Figure 1. High Pericyte Coverage Predicts Poor Prognosis of GBM Patients in Response to Chemotherapy.

(A) Representative immunofluorescent images of human primary GBMs with high or low pericyte coverage stained for the tumor pericyte marker α-SMA (green), the endothelial marker CD31 (red), and nuclei with DAPI (blue) (scale bar, 80µm).

(B) Representative immunohistochemical images of human primary GBMs with high or low pericyte coverage. Consecutive paraffin sections were stained for α-SMA or the endothelial marker CD34 (scale bar, 80µm).

(C and D) Kaplan-Meier survival curves show an inverse correlation between pericyte coverage and overall survival (C) or progression-free survival (D) of GBM patients treated with chemotherapy (n = 40).

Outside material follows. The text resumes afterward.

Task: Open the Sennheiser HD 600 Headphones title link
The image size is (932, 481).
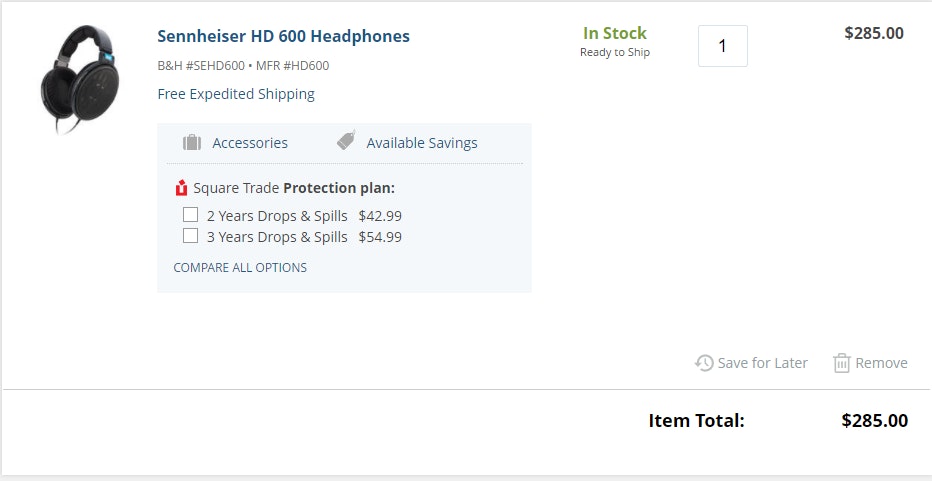Action: point(283,37)
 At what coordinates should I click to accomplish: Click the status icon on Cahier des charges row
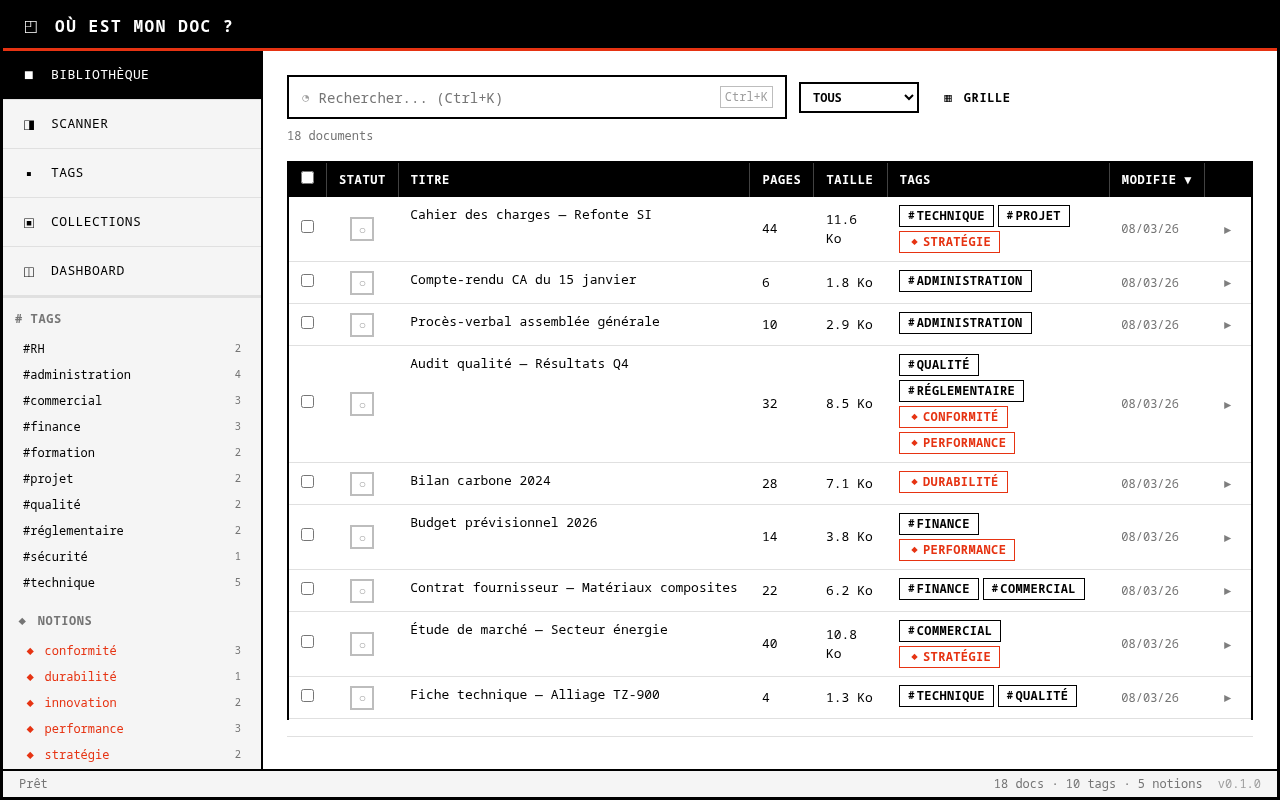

Pericyte coverage was defined as the ratio of α-SMA intensity to the CD34 intensity. The average pericyte coverage of all GBMs was used as the cut-off to divide GBM patients into high and low pericyte coverage groups. (n = 27 for low pericyte coverage, n = 13 for high pericyte coverage; ***, p < 0.001, two-tailed log-rank test).

(E and F) Kaplan-Meier survival curves show no correlation between pericyte coverage and overall survival (E) or progression-free survival (F) of GBM patients without chemotherapy (n = 26). Similar analyses described in (C and D) were performed in a cohort of GBM patients who did not receive any chemotherapy. (n = 18 for low pericyte coverage, n = 8 for high pericyte coverage; two-tailed log-rank test).

(G and H) Linear regression analysis of the correlation between pericyte coverage and progression-free survival of GBM patients treated with chemotherapy (G) (n = 40) or without chemotherapy (H) (n = 26). Pericyte coverage is inversely correlated to progression-free survival of patients treated with chemotherapy (G) (n = 40, p = 0.032, r = −0.341). No correlation is observed between pericyte coverage and progression-free survival of GBM patients without chemotherapy (H) (n = 26, p = 0.28, r = −0.22).

See also Figure S1 and Table S1.